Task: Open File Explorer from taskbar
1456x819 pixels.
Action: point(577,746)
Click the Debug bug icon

════════════════

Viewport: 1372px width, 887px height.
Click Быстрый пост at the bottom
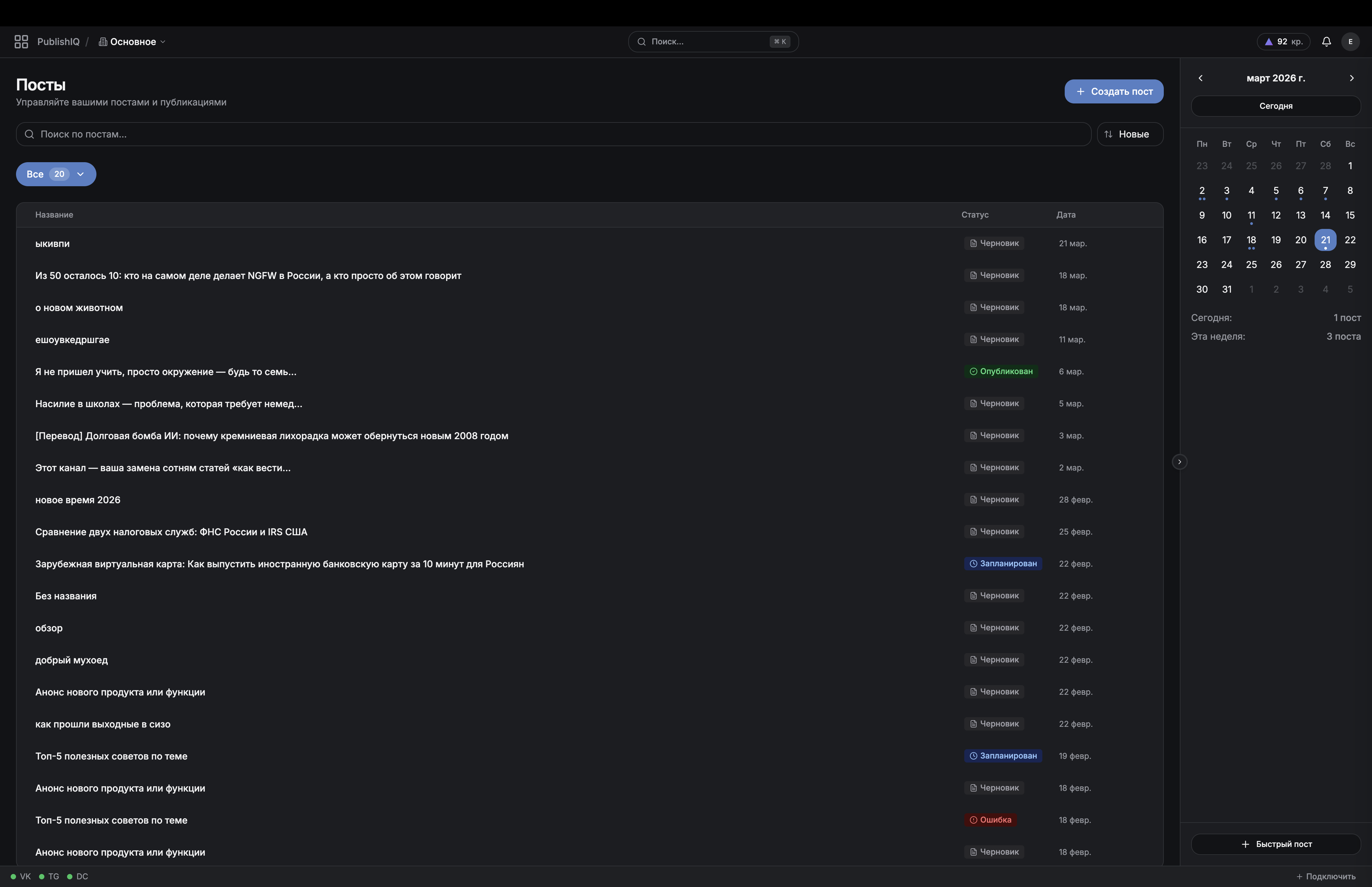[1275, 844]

════════════════

## TO DO
Only one stretch of the data above is needed. Restate it word for word, from the line containing "Task: Open File Explorer from taskbar" through the line containing "Click the Debug bug icon", both ends included.

## TASK SOLUTION
Task: Open File Explorer from taskbar
1456x819 pixels.
Action: point(577,746)
Click the Debug bug icon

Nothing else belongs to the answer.